This remodel of an English Country house built in the 1930s was done as a modern interpretation of the work of C.F.A.Voysey, Eyre and their contemporaries. An insensitively placed porte-cochere was removed to allow for a new gabled facade that announces the entry. We added a new wing to reinforce the pool axis and expand the family rooms and master suite. Interior moldings, fireplaces and details, redesigned from classical sources, embellish the formal rooms and articulate the interior.
The great Colonial Revival homes built around Atlanta in the early 20th century by Neel Reid and James Means inspired this residence for a young family. Staying true to this style, we incorporated white brick walls, a pedimented entry, stone trimwork and bold cornices. Traditional elements were adapted to California’s climate—French doors replaced windows at terraces and loggias. Typical of Colonial homes, the main hall acts as a focal point and provides access to the public and private rooms flanking either side.
An interpretation of the royal chateaux—Chateau de Maisons, Courances and Anet—built as country estates around the Loire Valley and Ile de France in the late 17th and early 18th centuries. Steeply pitched roofs, grand dormers and tall chimneys plus classical columns and detailing that originated in Italy and were adapted to French taste highlight the exterior. An expansive loggia, adapted from the covered shopping arcades in Paris, runs the length of the rear facade and serves as an outdoor living and entertaining area. The French garden pavilion is a transition between the formal gardens and the tennis court, offering views of both. Interiors are classical with finishes of stuc pierre walls, antique stone floors and boiserie found in French chateaux.

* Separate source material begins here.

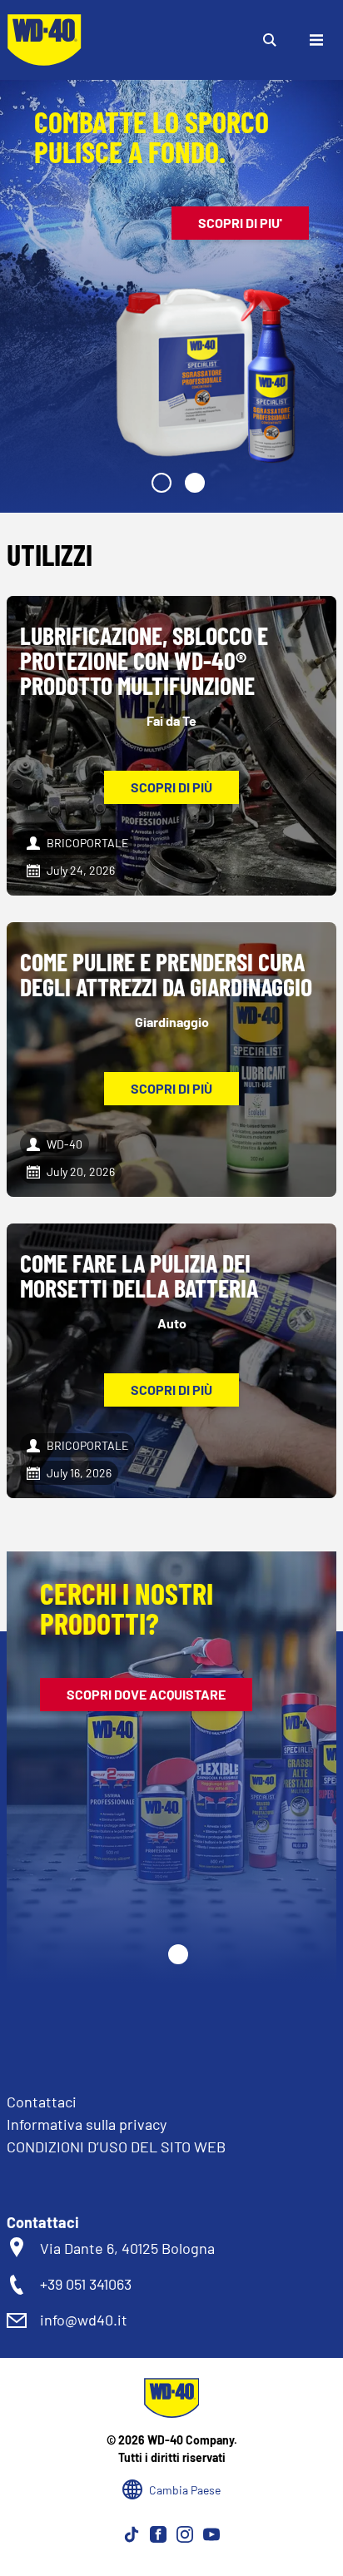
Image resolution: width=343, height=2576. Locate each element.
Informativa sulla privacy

This expansive hilltop estate is conceived as a Regency Revival house in the grand tradition of the work of John Russell Pope and David Adler. Facades of white brick and grey limestone are embellished with columns and pilasters inspired by The Temple of the Winds in Athens and popular during the Regency period. Interiors reflect the influence of 1920s and 1930s Colonial Revival houses with details blending Regency and Georgian motifs with streamlined Art Deco undertones.
Located just west of Shanghai, Rose Garden is a gated residential community developed by Greentown Group. At the center of the development, on an island surrounded by water, are the seven exclusive Rose Garden Villas. The architectural inspirations were the classical houses of Europe—18th-century French chateaux, Renaissance Italian villas and English Tudor manors. We designed five of the seven villas in a French style and two followed an Italianate theme.
This landmark 1925 Manhattan building by J. Edwin R. Carpenter was originally an apartment house before it was remodeled as a hotel. Our client, a real estate developer for whom we had designed a house in Los Angeles, purchased the hotel for conversion to a condominium. We created a new Park Avenue entry and lobby for the apartments while maintaining the original lobby space on East 65th Street for a restaurant. Working with the Landmarks Preservation Commission, we were able to design a new Park Avenue apartment entry and lobby that connects to the restored elevator lobby. Our new spaces, which were required to be distinct from the Italian pre-Renaissance elevator lobby design, were executed in the Georgian style—classical moldings, limestone walls, black and beige stone floors, raised-panel mahogany doors—found in many Upper East Side apartments that our client admired.
Floating alongside Maunaloa Bay, with panoramic views of Diamond Head, this Moroccan-inspired waterside estate cascades down four levels from an arrival pavilion and roof terrace to a private boat basin.
Drawing on the Moroccan and Orientalist aesthetic of such estates as Doris Duke’s Shangri-La, Villa Oasis and Majorelle (the Moroccan home and garden of Yves Saint Laurent) and the distinctive La Mamounia hotel in Marrakech, the estate’s architecture features arched pavilions and extensive use of plaster relief, tile and marble on the exterior and interiors, with expansive gardens and water features.
Located in the Los Angeles foothills, this house evokes the great French Riviera tradition of uniting the heritage of Parisian maisons with their formal massing and classical details, and the warm character of Provence, to create a modern Mediterranean villa for a young family. Walls of straw-colored plaster, golden French limestone trim, shuttered opening accents, and the classic Genoise eave and tile roof combine to bring the romance of Southern France to California.
This interpretation of a Japanese-inspired spa building provides a gym, massage, spa and furo bathing facility under the shade of two giant monkey pod trees above a waterfall that cascades down to the bay below.